C. AudioLocker does not “fill time” to pad a file’s length to an hour or half-hour, but rather, AudioLocker continues to play the files within a group, in sequence, until that group’s end time is reached or exceeded.

D. A group will not start playing any sooner than its “start time” and no later than the longest audio file in the previous group – minus one second. For example, if a group’s end time is 13:59:59 and a file within that group ends at 13:59:59, another file within that group will play. After that file finishes, a new group will be loaded and the first available file in the new group will play.

E. AudioLocker is day-sensitive and supports overnight services whenever a group is programmed to play past midnight.

F. All activity is printed to a log.

G. A manual control panel is available by menu and gives the user the power to force the next event to interrupt the current file immediately and to “insert” a file of the user’s choosing as a “one-time” event. The inserted file, if available, will play after the current file ends, and only will play once. The AudioLocker playlist resumes after the inserted file finishes.

H. AudioLocker is fault-tolerant of missing or unavailable audio files, and simply skips over the unavailable file. This file will be played, if it becomes available, after the other valid files in the group have been played.

I. If a group has no valid files at all, a file called emergency.wav will play until that group’s end time is reached or exceeded.

J. If a gap in the schedule exists where no files were schedule to play, AudioLocker will continue to play the previous group. If AudioLocker was started during this schedule gap, the emergency.wav file will play until a group is found which has a start time equal to or earlier than the present time of day.

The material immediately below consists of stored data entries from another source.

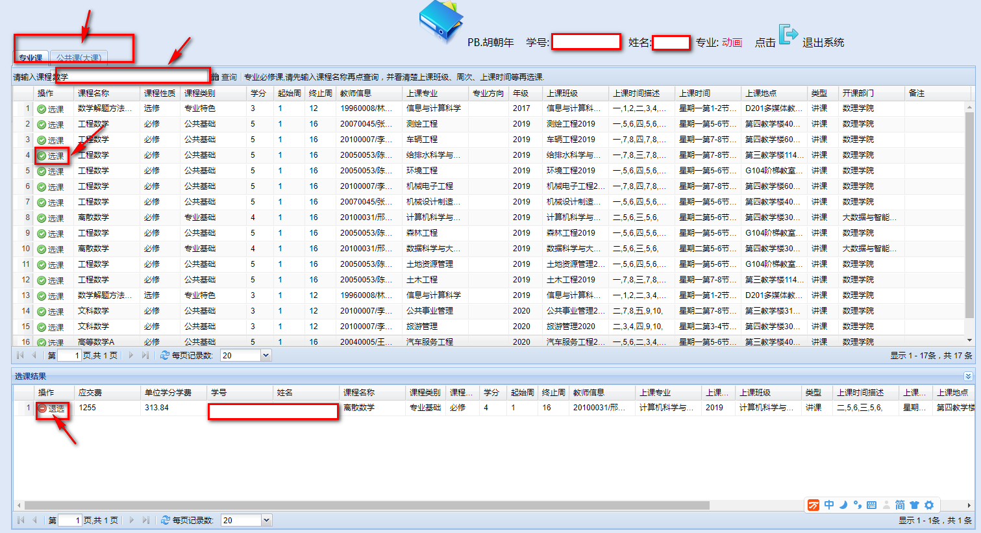Refresh the 选课结果 grid
The image size is (981, 533).
(x=165, y=521)
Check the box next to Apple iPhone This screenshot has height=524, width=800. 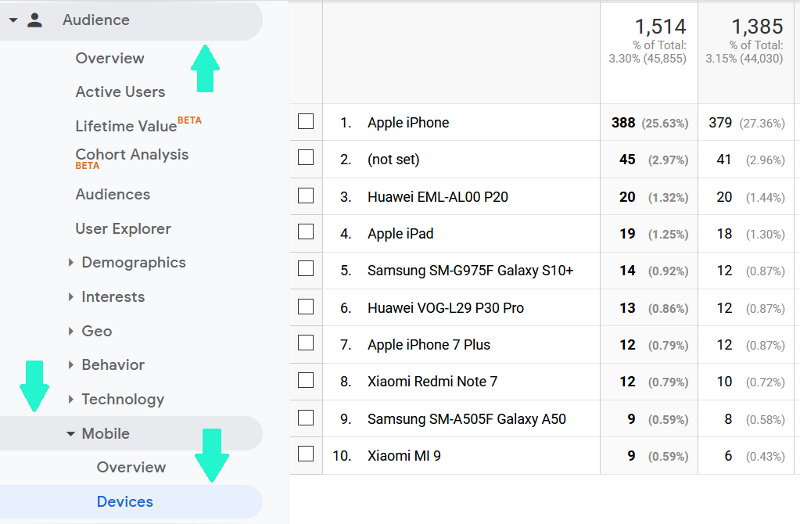tap(305, 122)
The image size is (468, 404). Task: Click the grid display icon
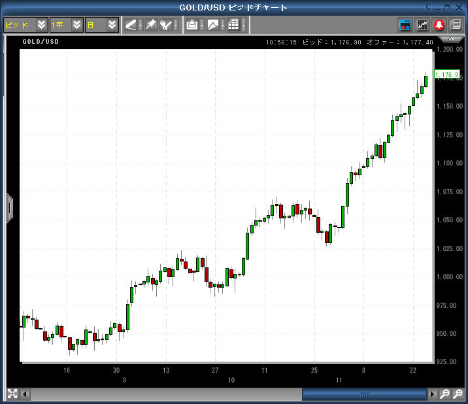[x=233, y=25]
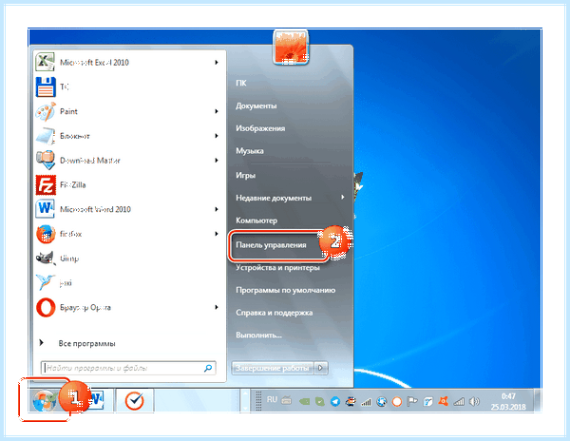Open shutdown options arrow next to Завершение работы

pyautogui.click(x=320, y=368)
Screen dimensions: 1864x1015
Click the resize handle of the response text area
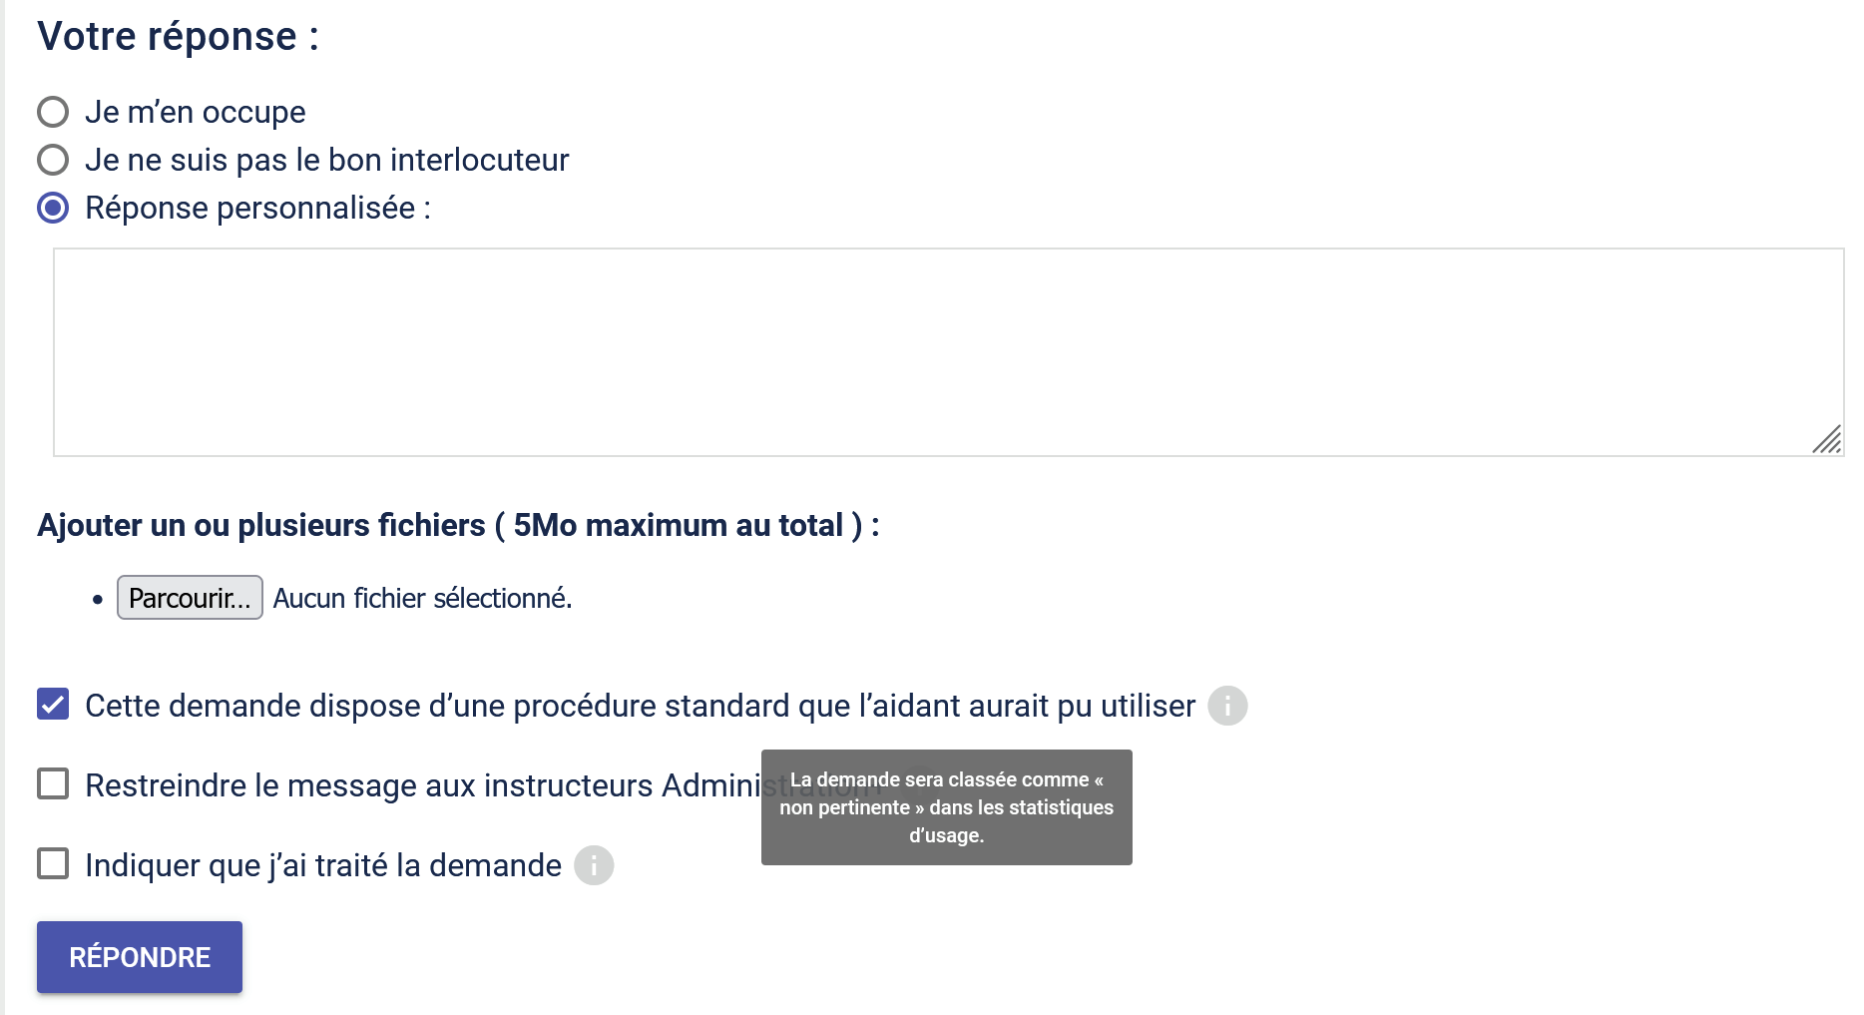(x=1827, y=439)
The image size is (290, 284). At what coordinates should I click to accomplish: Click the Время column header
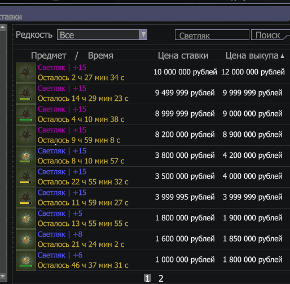click(x=100, y=56)
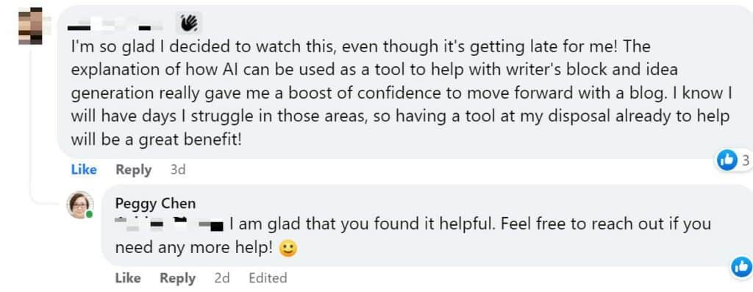This screenshot has height=292, width=753.
Task: Like the first comment about AI tools
Action: [x=84, y=169]
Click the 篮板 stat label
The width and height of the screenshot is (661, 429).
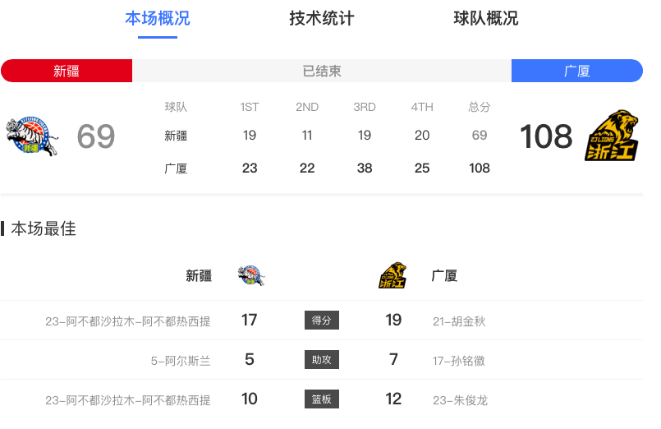[321, 399]
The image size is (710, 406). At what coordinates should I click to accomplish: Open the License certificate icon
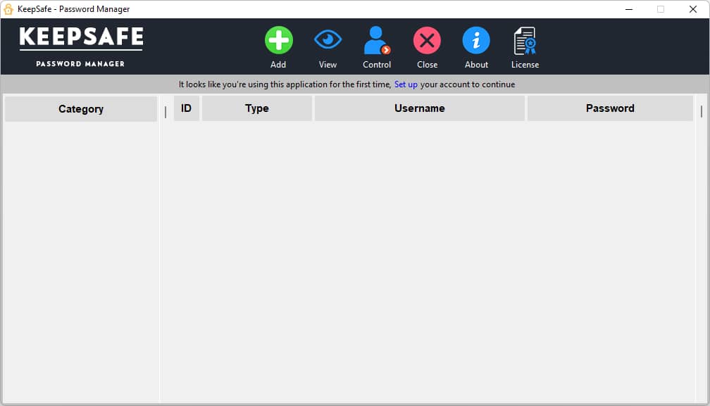click(525, 41)
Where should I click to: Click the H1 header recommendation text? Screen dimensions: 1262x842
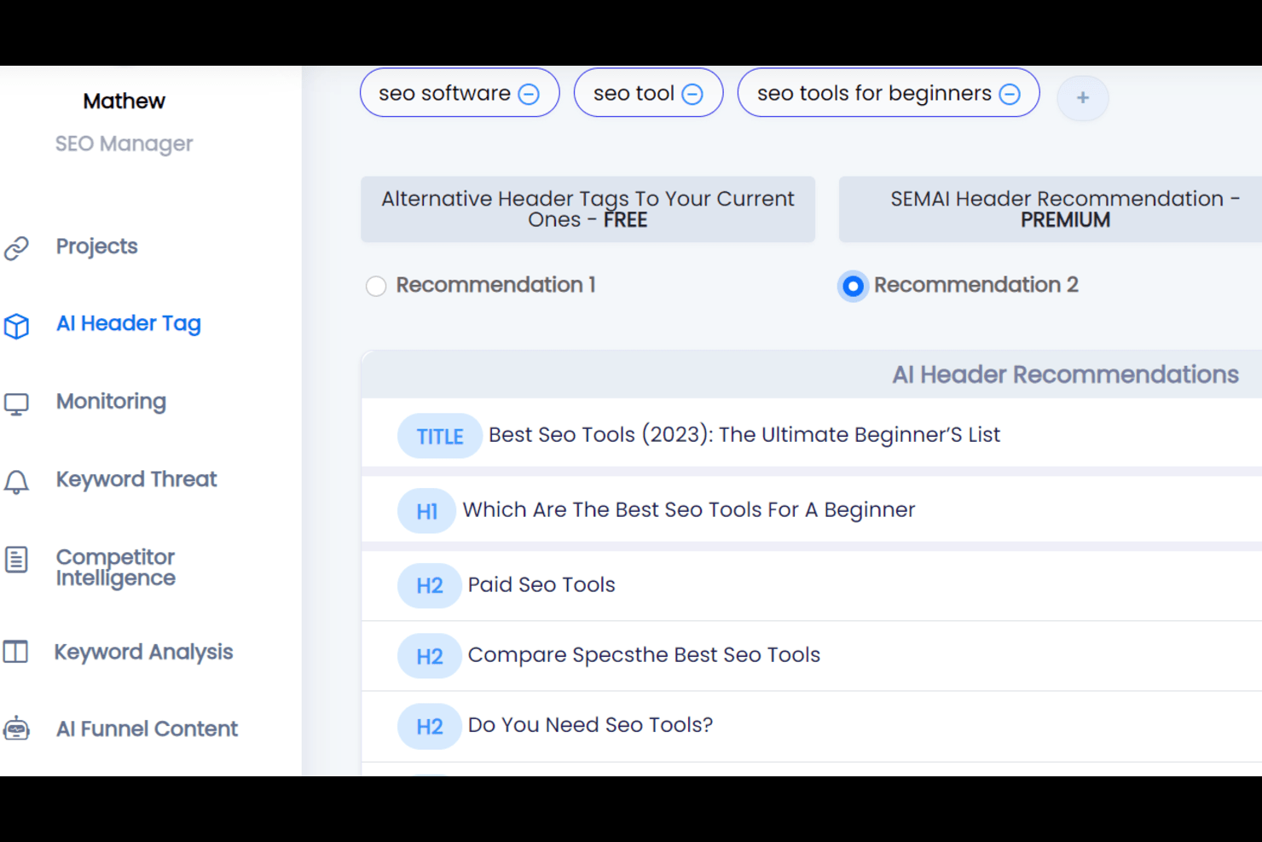(x=688, y=510)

K. Schedules can be written with any plain-text word processor, and loaded into AudioLocker’s database in one of the following ways

1. Before AudioLocker starts by using the “load” command line parameter.

2. After the current file finishes playing.

3. After the current group’s End Time is reached or exceeded.

4. Or, the user may cancel the file load, and restore the previous schedule.

L. A copy of the database can be saved as a plain-text file – menu: File | Save Schedule As –, which is suitable for editing and/or reloading at a later date.

M. The plain-text schedule may include comments prefaced with a single apostrophe (‘) as the first character on the line

N. The minimum number of files in any group: one. Maximum number: currently limited to 1,024.

2. Limitations

A. 1,024 lines of schedule can be displayed and setting MAX_ARRAY to the desired number, and recompiling the program can overcome this limitation.

B. There is no practical limitation to the number of lines in the database.

C. As of version 1.16, there is no provision for repairing the database or compacting the database from within AudioLocker.

D. Schedules are not checked for correct timings, group overlaps, or other problems, only for correct syntax.

E. AudioLocker does not check the predicted “next event” time with the time-of-day when a file stops; it simply plays the next event as calculated when the original file started playing. If a file is stopped or paused for any appreciable amount of time, then allowed to finish, the next event file will be played, regardless of the group’s end time being reached or exceeded.